I would think with at great photo editor like PhotoPaint there would be more 'Photo' chatter.
Hi Rikk,
I'm a very new user of CorelDRAW X5 and am only starting to play around the edges with PP. Before this, I was, and am a dedicated user of Corel's PSP X3 as this is their leading or specialist image editing program, over PP. The are some feature differences between the two but from what I can gather, PSP X3 is the superior program. Maybe many other users are also using the same program instead of PP which is why the chat so minimal for it.
In fact, with all my image editing I bounce between ACDSee Pro for my RAW processing, image cataloging and border/frame edges, and use PSP X3 for all my creative stuff. If I do use PP, it would be for their additional creative filters that PSP X3 lacks. But I'm happy to contribute along to this site as I get more involved with PP. Just have to dedicate the time to it while learning X5 so I can be more familiar.
Cheers.
Hi Phil,
I've played a ilttle with the colour / tonal tools in the Adjust menu of PP which look impressive against X3 (is this your color lab mode?) For all my image processing though, ACDSee Pro 3 impresses me the most by far, but for additonal creative effects I'll start playing with PP over X3 to compare and get a much better feel.
To be honest Phil, I'm actually reading through a multitude of PS magazines and tutorial sites applying/practising their tutorials in PS CS5 and PSP X3. I'm trying to find the key differences, limitations & strenghts bewteen the two programs. Although my comparisons are very early stage, X3 seems much better value for money over CS5 in what most people would use in their image editing. I know CS5 is the inudstry standard and ducks-nuts for image editing, but unless you're a high-end designer and advertising professional, it's really not needed (that I can see so far). My jouney will be fun though to continue comparing the two.
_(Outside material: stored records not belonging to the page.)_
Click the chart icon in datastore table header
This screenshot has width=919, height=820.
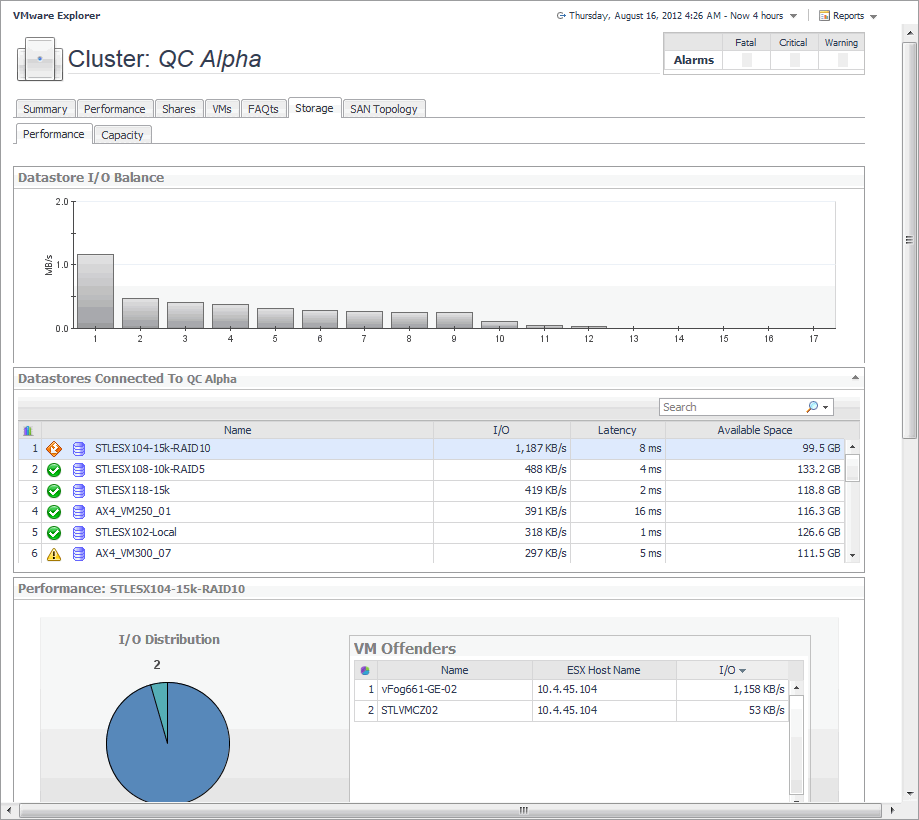click(28, 430)
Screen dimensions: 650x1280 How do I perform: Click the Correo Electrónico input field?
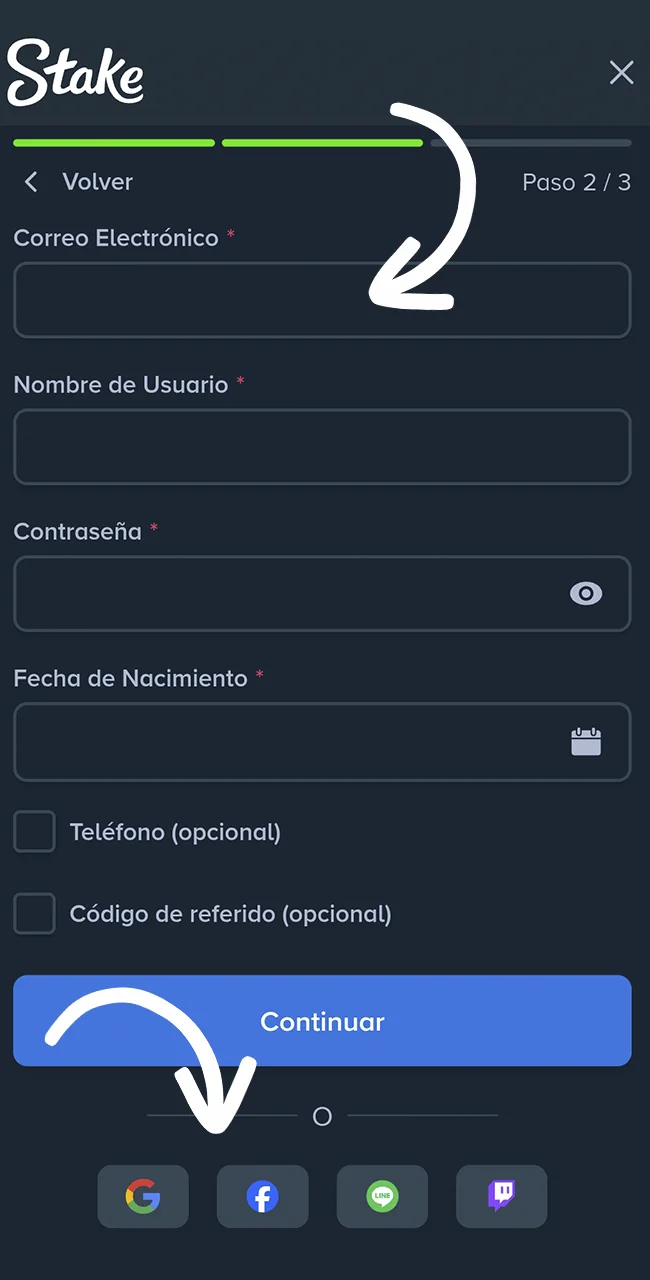point(322,300)
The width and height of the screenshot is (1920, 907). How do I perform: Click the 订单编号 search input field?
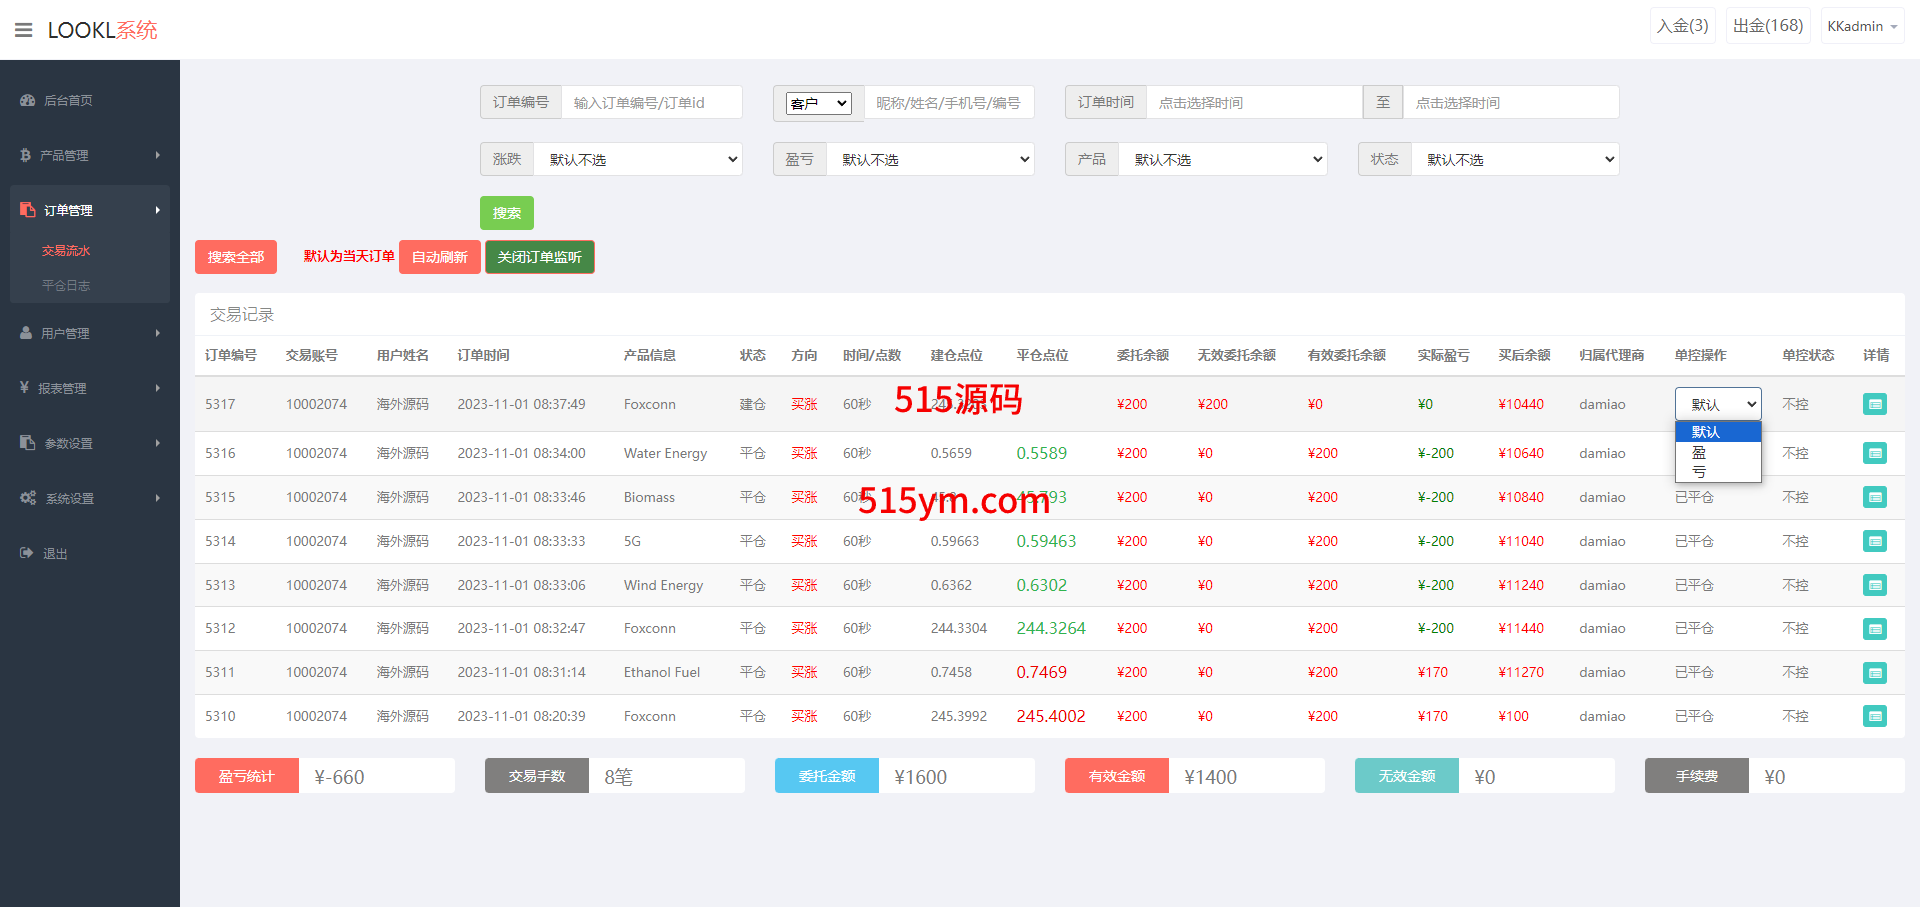(x=651, y=102)
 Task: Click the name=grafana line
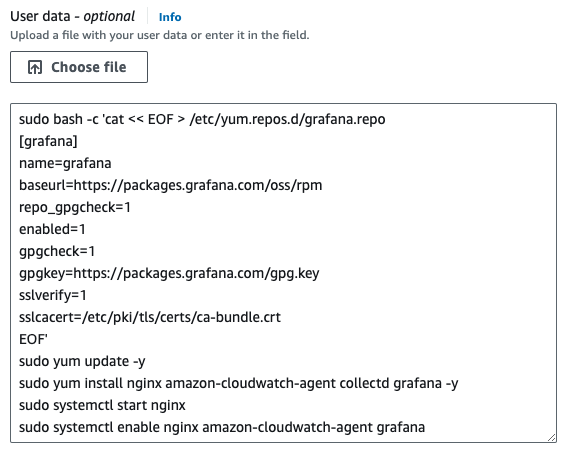point(65,164)
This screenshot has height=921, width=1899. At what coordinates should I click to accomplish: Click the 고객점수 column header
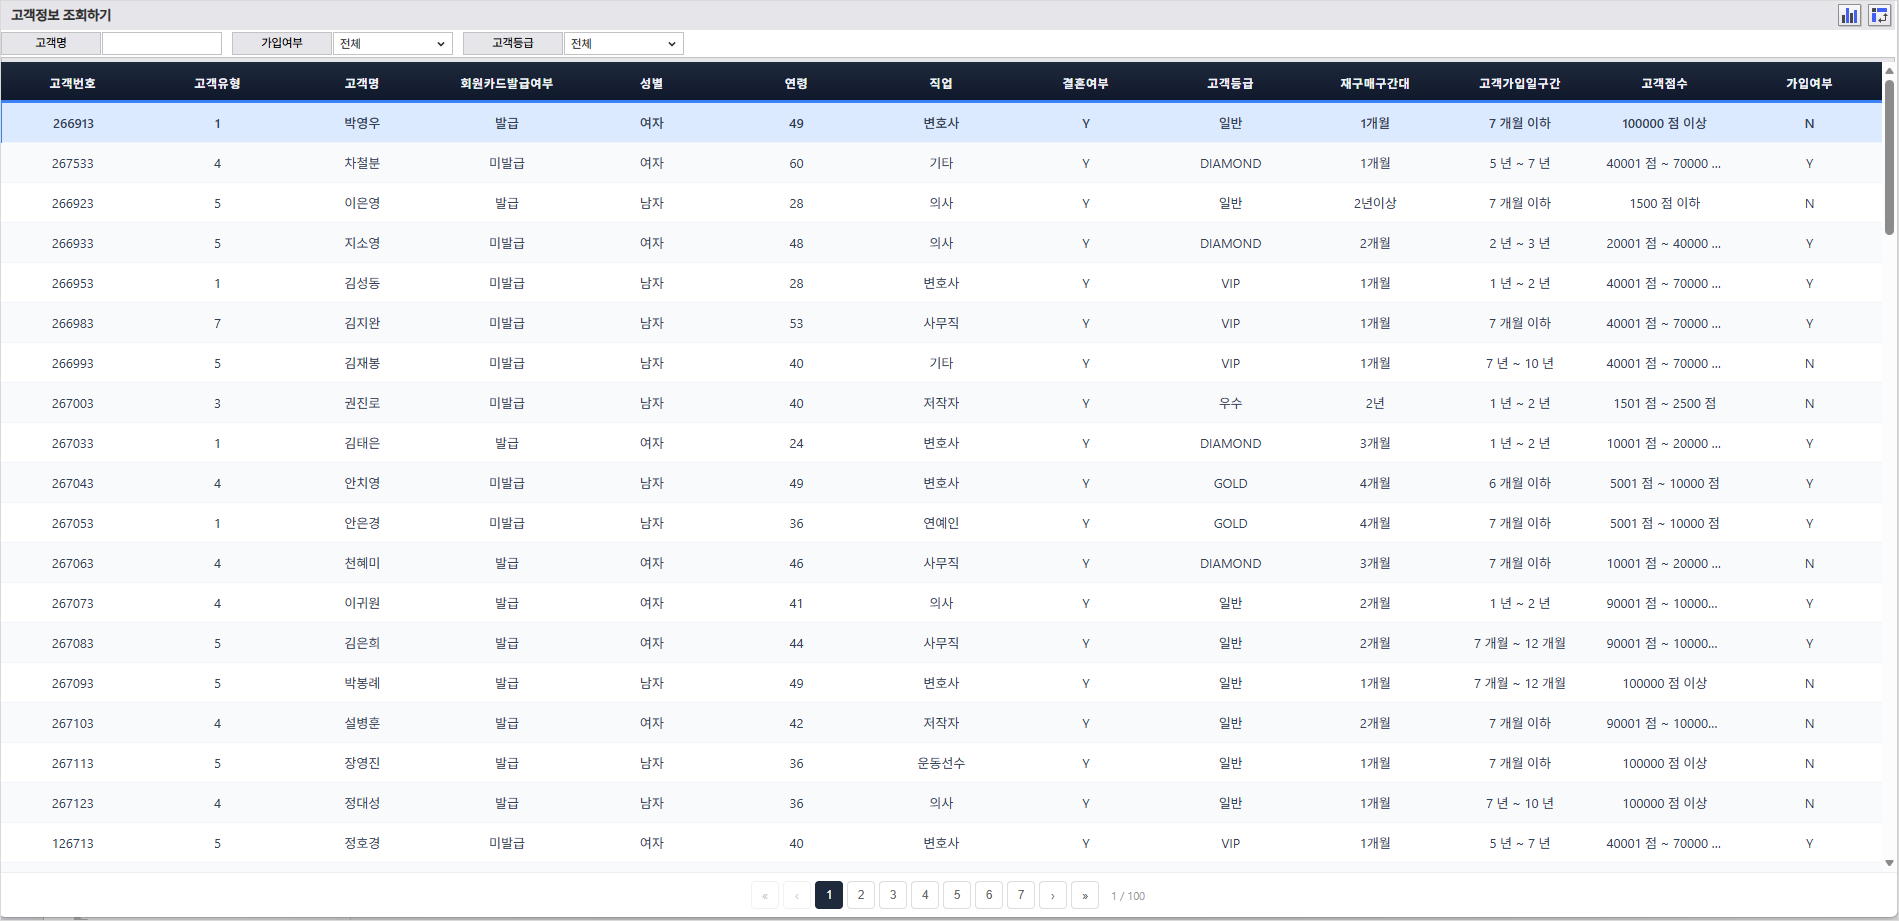click(1664, 83)
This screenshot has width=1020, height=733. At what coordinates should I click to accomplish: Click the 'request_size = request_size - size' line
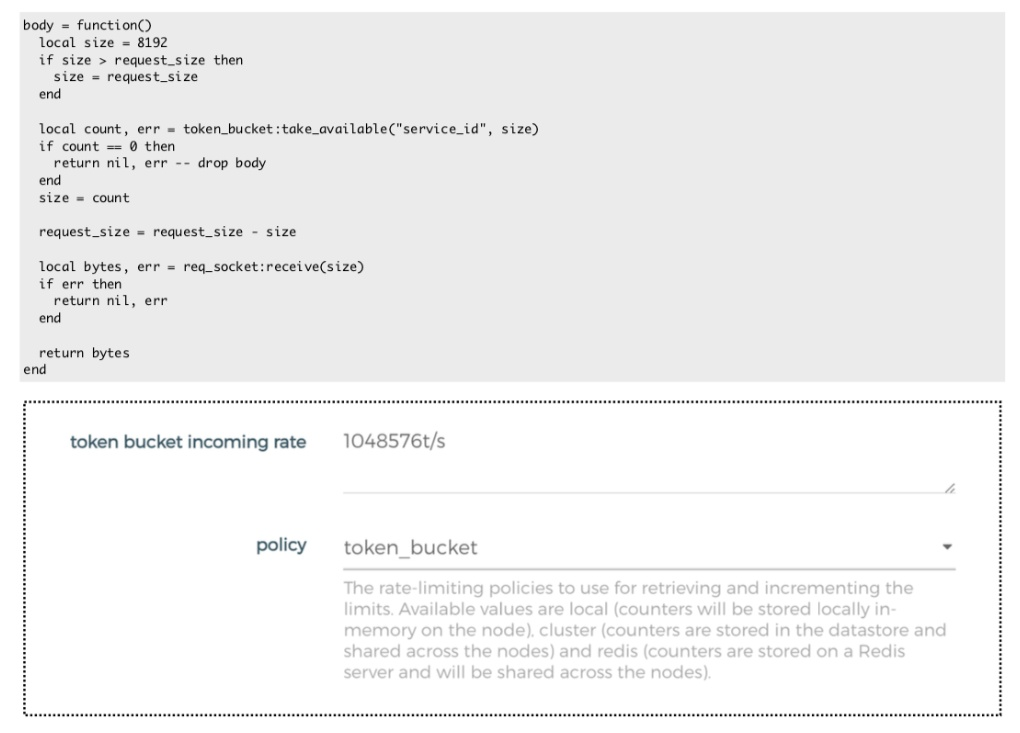point(167,232)
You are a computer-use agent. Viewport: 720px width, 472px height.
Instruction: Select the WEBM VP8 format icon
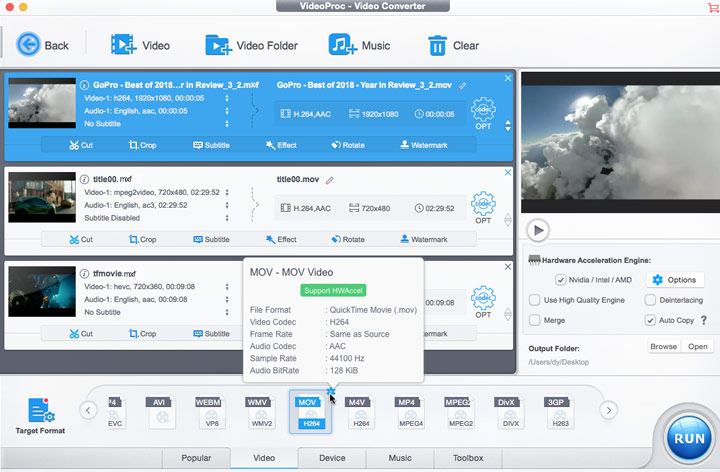(210, 411)
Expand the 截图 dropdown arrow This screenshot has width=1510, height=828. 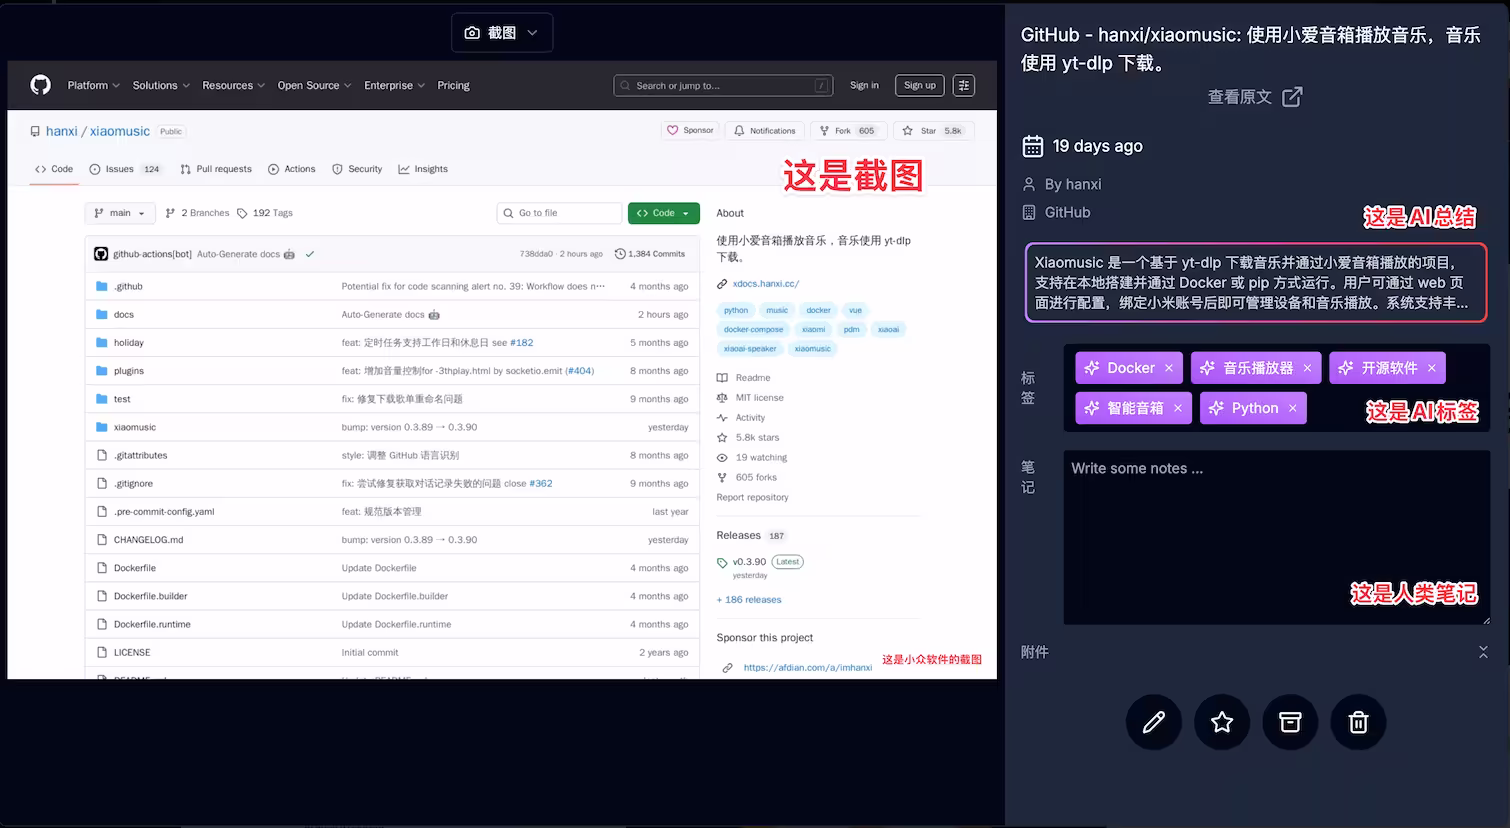[530, 32]
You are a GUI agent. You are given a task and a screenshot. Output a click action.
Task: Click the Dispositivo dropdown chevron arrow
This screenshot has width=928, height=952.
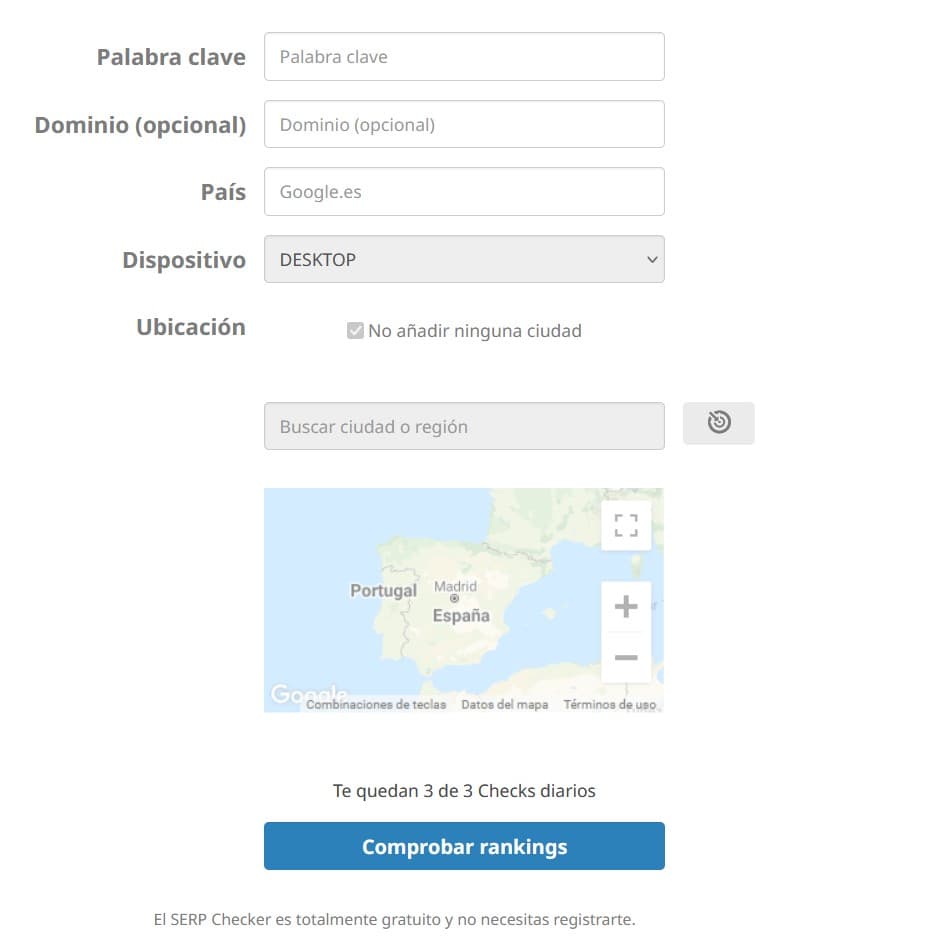(652, 260)
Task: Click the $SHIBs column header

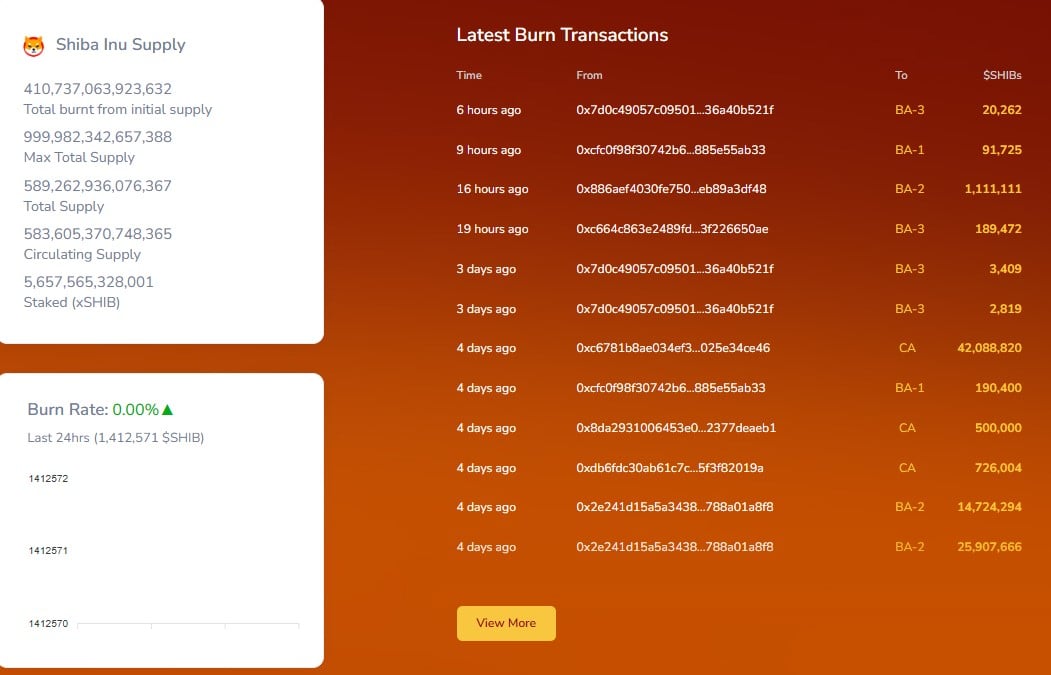Action: [x=1002, y=75]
Boy, I use everything at different times when adjusting my images: curves, light and colour equalizers (in ACDSee), exposure, temperature, sharpening etc. The menus and slider controls in ACDSee and supurb, real time. All my RAW shots though are processed in ACDSee and then creatively enhanced in X3. ACDSee has fantastic border/edge and vignetting tools (easy and fast) while X3 is great with all else. Bouncing between the two is a snap.
Am always happy to post shots up for discussion and criticism. In fact I have a recent wedding shot with two girls looking at the camera. One of the girtl's eyes are quite piercing I think and I really struggled to bring that focal point that out in the shot. I mucked around with all sorts of vignetting and cropping effects but still I'm not hppy with the variations I came up with. I'm always looking to improve my knowledge and tecniques though so I'm always happy to post some shots up for criticism. Some of the effects out there are just tremendous. One shot on Rikk's home page of a swimmer is just terrific.
I've also put my travel shots together at www.myshot.myphotoalbum.com Everything there was taken with a Canon 350D and a Tamron 18-200 zoom. Yes, very low-end gear but by Christmas time I'll be upgrading to a D300 with a Nikor 18-200mm, Sigma 10-20mm and 120-400mm. Weight and size are important when you're traveling, phil, let me tell you. I'm heading back to Nikon as all my other full frame lenses are from my old F90X film camera.
Phil, I'll head on across too to the X2 forums later to read across in the posts there. Cheers, mate.